Isto é, mais uma vez a presença dos movimentos sociais na discussão é reafirmada.
Se valendo, neste momento, por meio do esclarecimento de falácias e falsas simetrias –
como equivaler anencefalia à deficiência - apresentadas durante a exposição de
defensores dos argumentos religiosos contrários à ATP.

4. CONSIDERAÇÕES FINAIS

Evidencia-se, portanto, por parte das passagens dos argumentos religiosos (defesa
da vida desde a gestação), uma eminente intenção do orador se afirmar enquanto
autoridade embasada em discursos jurídicos e cientificos, apartando-se da dogmática
eclesiástica.
Por sua vez, na perspectiva dos que defendem o direito à antecipação terapêutica
do parto, percebe-se a forte presença dos movimentos sociais sob a égide da litigância
estratégica. Isto é, diferentes setores da sociedade civil articulados em prol de uma decisão
favorável à solução da problemática cotidiana de milhares de brasileiras a partir da disputa
judicial.
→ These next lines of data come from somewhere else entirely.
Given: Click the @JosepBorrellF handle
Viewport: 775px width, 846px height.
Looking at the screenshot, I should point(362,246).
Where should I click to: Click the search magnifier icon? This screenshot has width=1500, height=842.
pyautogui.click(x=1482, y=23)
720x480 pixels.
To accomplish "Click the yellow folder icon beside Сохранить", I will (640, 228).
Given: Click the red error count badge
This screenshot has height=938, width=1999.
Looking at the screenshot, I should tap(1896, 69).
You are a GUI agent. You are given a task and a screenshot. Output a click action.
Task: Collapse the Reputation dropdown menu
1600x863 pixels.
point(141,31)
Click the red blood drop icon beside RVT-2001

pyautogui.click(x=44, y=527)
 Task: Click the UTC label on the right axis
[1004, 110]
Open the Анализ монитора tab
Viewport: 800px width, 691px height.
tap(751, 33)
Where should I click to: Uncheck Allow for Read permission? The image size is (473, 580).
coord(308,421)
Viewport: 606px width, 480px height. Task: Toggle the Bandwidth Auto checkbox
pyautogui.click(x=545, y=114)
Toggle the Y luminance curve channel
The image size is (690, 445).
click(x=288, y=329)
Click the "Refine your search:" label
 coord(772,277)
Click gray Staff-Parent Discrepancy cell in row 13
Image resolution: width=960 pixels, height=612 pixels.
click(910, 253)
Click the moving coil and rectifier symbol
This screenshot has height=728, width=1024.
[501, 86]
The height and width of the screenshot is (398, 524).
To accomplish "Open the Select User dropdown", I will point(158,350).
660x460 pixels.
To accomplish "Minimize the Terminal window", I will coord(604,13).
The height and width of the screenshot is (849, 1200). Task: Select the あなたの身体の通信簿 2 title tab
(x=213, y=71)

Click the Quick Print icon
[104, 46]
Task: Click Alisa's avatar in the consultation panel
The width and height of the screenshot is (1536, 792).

Trata-se de usar do direito aquilo que dele puder se extrair e transformar.

REFERÊNCIA BIBLIOGRÁFICA

MONTEIRO, Paula et al. As Relações entre Estado e Religião no Brasil, p.425, in


RODRIGUEZ, José Rodrigo e SILVA, Felipe Gonçalves; Manual de Sociologia Jurídica
3ª Edição; São Paulo: Saraiva Educação 2019.